** Records for this task **
:::

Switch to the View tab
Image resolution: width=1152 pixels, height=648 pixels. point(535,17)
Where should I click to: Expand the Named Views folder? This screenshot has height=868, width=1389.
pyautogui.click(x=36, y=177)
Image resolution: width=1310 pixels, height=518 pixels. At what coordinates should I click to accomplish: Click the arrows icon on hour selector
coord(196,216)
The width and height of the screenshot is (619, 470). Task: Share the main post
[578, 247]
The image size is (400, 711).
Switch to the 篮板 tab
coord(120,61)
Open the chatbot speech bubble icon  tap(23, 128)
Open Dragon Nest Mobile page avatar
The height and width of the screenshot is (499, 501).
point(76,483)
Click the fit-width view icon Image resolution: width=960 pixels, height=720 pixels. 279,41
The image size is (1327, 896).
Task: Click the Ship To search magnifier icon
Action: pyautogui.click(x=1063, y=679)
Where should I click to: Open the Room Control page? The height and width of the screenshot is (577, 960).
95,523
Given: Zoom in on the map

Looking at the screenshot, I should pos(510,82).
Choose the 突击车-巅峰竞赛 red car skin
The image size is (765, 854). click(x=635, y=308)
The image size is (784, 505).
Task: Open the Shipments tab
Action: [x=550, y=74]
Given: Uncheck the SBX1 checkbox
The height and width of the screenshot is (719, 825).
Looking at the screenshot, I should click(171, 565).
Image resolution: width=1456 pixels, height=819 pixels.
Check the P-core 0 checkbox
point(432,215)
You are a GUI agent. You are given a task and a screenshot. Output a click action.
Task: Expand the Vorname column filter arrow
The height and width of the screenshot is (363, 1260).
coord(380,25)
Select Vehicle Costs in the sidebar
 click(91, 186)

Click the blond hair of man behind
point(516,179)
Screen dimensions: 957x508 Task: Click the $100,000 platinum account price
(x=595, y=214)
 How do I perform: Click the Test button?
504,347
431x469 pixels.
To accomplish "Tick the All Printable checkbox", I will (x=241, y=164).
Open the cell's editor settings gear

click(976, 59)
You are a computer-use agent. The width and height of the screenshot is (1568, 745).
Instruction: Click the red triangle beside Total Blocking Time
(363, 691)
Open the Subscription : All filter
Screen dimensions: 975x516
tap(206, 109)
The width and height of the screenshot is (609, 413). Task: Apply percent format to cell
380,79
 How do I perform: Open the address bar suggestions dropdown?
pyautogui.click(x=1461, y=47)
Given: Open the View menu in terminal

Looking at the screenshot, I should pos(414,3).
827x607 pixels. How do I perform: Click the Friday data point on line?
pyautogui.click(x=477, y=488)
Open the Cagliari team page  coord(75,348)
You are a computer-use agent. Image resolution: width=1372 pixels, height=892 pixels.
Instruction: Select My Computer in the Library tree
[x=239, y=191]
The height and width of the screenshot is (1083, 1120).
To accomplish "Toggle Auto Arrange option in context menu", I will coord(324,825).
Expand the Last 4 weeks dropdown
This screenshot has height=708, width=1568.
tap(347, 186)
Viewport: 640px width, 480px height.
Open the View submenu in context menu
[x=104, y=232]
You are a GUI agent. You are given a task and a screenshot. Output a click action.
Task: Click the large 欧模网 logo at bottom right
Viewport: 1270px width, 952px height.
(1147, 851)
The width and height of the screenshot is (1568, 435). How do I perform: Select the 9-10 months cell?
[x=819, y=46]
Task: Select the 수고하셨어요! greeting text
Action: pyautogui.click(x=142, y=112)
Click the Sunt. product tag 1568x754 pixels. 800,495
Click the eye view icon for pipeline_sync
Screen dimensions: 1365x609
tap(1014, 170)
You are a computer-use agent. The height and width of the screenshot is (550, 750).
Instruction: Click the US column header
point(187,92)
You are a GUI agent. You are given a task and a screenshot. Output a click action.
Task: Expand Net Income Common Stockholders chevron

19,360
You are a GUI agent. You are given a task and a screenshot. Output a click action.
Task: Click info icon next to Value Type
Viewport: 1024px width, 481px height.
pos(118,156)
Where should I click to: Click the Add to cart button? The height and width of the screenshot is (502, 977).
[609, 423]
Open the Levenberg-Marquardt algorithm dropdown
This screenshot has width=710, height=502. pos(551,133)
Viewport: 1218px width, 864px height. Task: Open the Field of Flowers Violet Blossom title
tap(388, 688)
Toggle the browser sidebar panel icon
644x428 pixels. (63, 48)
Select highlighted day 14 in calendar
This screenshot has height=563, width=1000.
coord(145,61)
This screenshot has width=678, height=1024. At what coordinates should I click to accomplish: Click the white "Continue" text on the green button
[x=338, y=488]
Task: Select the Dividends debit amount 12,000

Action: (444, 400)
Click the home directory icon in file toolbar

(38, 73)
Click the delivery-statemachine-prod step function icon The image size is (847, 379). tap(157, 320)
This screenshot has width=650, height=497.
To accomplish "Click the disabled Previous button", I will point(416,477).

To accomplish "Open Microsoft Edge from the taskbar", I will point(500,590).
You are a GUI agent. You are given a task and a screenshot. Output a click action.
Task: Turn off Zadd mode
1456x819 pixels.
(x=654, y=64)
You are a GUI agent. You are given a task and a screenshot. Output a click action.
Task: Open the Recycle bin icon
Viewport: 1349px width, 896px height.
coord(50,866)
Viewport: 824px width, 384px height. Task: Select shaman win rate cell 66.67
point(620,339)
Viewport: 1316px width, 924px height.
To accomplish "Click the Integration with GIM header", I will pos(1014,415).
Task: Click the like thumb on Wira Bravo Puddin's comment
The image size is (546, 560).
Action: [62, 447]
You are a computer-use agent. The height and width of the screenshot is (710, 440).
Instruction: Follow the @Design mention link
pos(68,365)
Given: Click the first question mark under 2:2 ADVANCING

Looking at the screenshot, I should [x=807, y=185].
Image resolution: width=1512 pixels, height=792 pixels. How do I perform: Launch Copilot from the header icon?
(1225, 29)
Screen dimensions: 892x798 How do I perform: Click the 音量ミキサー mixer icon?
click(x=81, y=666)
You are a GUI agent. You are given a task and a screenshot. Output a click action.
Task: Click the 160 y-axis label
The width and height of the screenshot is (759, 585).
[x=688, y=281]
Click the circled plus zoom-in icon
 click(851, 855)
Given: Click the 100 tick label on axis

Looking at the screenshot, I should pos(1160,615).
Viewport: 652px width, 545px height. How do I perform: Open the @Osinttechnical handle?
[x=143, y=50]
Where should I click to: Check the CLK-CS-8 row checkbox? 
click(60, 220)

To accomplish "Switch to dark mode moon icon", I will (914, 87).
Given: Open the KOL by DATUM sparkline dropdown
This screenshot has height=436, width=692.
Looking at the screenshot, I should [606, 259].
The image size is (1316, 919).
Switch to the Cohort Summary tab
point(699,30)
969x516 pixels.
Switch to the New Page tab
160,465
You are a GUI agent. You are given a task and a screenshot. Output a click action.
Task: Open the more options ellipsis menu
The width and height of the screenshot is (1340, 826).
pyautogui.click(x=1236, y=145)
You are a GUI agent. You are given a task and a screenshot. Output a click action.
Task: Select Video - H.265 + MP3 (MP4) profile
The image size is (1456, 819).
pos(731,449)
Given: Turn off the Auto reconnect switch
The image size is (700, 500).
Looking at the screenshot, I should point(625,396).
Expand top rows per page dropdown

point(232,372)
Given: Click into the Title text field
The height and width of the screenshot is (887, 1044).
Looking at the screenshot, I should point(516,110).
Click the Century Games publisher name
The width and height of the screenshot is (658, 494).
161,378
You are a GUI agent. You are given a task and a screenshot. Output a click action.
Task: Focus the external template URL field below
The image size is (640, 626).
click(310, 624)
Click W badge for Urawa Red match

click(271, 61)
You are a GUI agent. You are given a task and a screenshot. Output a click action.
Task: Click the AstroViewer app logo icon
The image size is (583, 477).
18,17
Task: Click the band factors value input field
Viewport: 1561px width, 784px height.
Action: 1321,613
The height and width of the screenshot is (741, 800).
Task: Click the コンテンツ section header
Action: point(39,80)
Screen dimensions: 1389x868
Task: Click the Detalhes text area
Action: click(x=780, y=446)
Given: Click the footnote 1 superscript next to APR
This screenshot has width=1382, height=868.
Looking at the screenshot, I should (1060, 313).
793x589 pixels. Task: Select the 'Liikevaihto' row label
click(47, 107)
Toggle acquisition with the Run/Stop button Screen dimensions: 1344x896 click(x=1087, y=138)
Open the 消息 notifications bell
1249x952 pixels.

:::

Update everything from the start of the entries down to the line containing "pyautogui.click(x=36, y=177)", replacing "Named Views" with "Saved Views" and changing nothing else.

** Right answer **
Switch to the View tab
Image resolution: width=1152 pixels, height=648 pixels. point(535,17)
Where should I click to: Expand the Saved Views folder? This screenshot has height=868, width=1389.
pyautogui.click(x=36, y=177)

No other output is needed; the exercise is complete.